Last week, the European Federation for Exploratory Medicines Development, a federation which represents associations and their members who are involved in the early stages of the development of new medicines across Europe, released a statement expressing concern.
“Once the facts are shared we will be in a position to evaluate what can be learned. Our federation will continue working with other clinical trials stakeholders - regulators, innovators, patients and researchers - to minimise risks in early development of much needed new medicines.”
While little is known about the potential causes of the adverse reactions, French Authorities are conducting an on-going investigation.
“The first reports on the Rennes tragedy were understandably confused. Adding to the shock of the tragedy, the secretive stance taken by the drug manufacturer made things even murkier,” Dr. Daniele Piomelli, Louise Turner Arnold Chair in Neurosciences and Professor of Anatomy & Neurobiology and the University of California, Irvine School of Medicine told Outsourcing-Pharma.com.
“One person died and several were hurt. This is a tragedy and we cannot turn away from it,” added Piomelli. “As a scientist active in the field, I feel an obligation to understand what went wrong. And to demand transparency from the drug manufacturer.”
More clarity, but also perhaps more confusion, has emerged after an investigative journalist at the French newspaper Le Figaro obtained a copy of the trial’s protocol. The newspaper submitted it to three experts for review.
According Le Fiagor’s reports, the document actually describes a series of trials with complicated protocols, specifically four parts: the single ascending dose (SAD) part, the food interaction (FI) part, the multiple ascending dose (MAD) part, and a specific PD part.

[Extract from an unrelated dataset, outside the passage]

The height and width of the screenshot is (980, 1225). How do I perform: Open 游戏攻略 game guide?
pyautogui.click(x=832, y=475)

It also described the animal drug trials which consisted of repeated daily dosing of the molecule (BIA 10-2474) for up to 13 weeks in mice, dogs, and monkeys, and up to 26 weeks in rats. Apparently these treatments produced no toxicity signs.
The protocol also addressed drug safety concerns, explaining that if any arised, dosing would be staggered. The starting dose was 0.25 mg BIA 10-2474 with levels to be increased by approximately two-fold until it reached 100 mg.
Getting to the bottom
In its most recent statement Bial explained that they are “continually and closely following the health state conditions of the other 5 volunteers.”

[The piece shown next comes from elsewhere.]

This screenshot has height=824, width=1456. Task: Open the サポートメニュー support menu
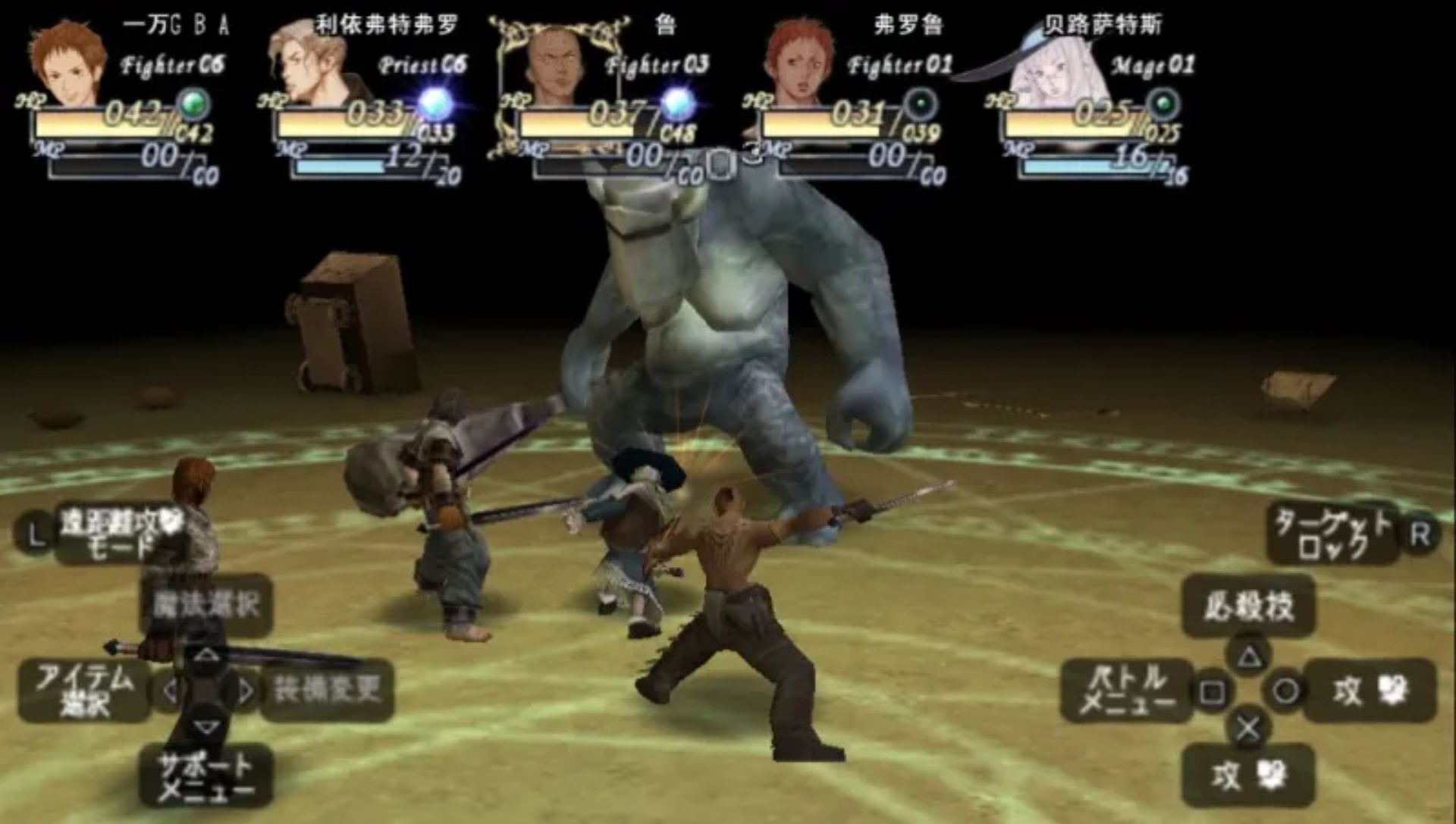pyautogui.click(x=206, y=776)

The volunteer who had no symptoms has returned home, and two other volunteers have been transferred to local hospitals within their residence areas. Two volunteers still remain at the University Hospital of Rennes.
“We have been informed that the most recent medical examinations present a positive scenario. We will continue to accompany the volunteers’ condition, and expect a full recovery,” BIAL said in its statement.

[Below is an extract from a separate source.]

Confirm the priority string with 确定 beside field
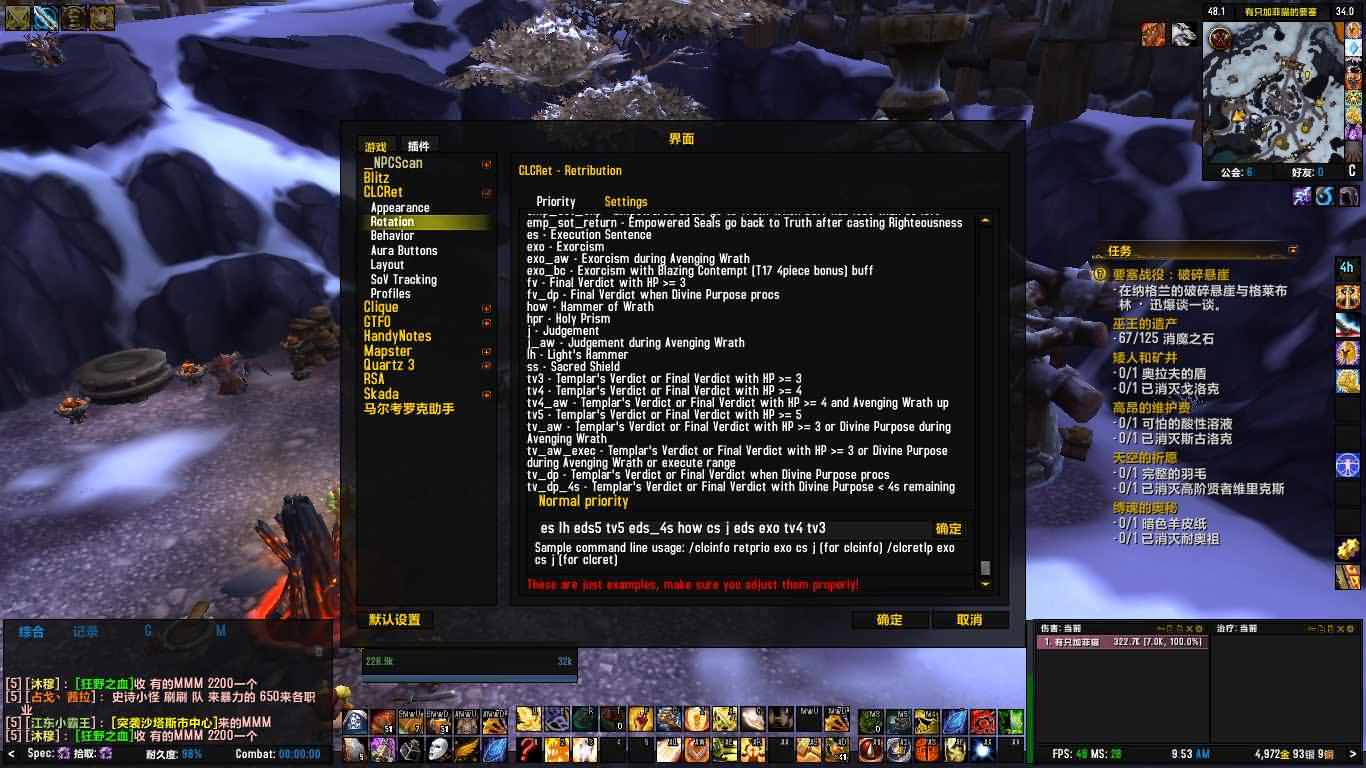Viewport: 1366px width, 768px height. pyautogui.click(x=948, y=528)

The statement also addresses the initial reports that the molecule was a cannabinoid.
“The experimental molecule tested in the referred clinical trial, under the code name BIA 10-2474, is a long-acting inhibitor of FAAH (Fatty Acid Amide Hydrolase) – and not a derivative of cannabis sativa - resulting in increased anandamide levels, an endogenous cannabinoid, and consequent amplification of its actions on the central nervous system and in peripheral tissues."
Piomelli is also the Editor-in-Chief of the publication Cannabis and Cannabinoid Research. In talking about the potential effects the first reporting could have on future cannabioid research, she told us “With Cannabis, everything is tinged with political hues, which does not make the task any easier. The scientific community should take advantage for this opportunity to diffuse messages based on data and thoughtful reflection.”
“A lot of people are looking at the cannabinoid field with hope for new medicines,” she added. “The tragic events of Rennes should motivate us to do better. To start off, as scientists we must do our part to get at the bottom of this incredible story.”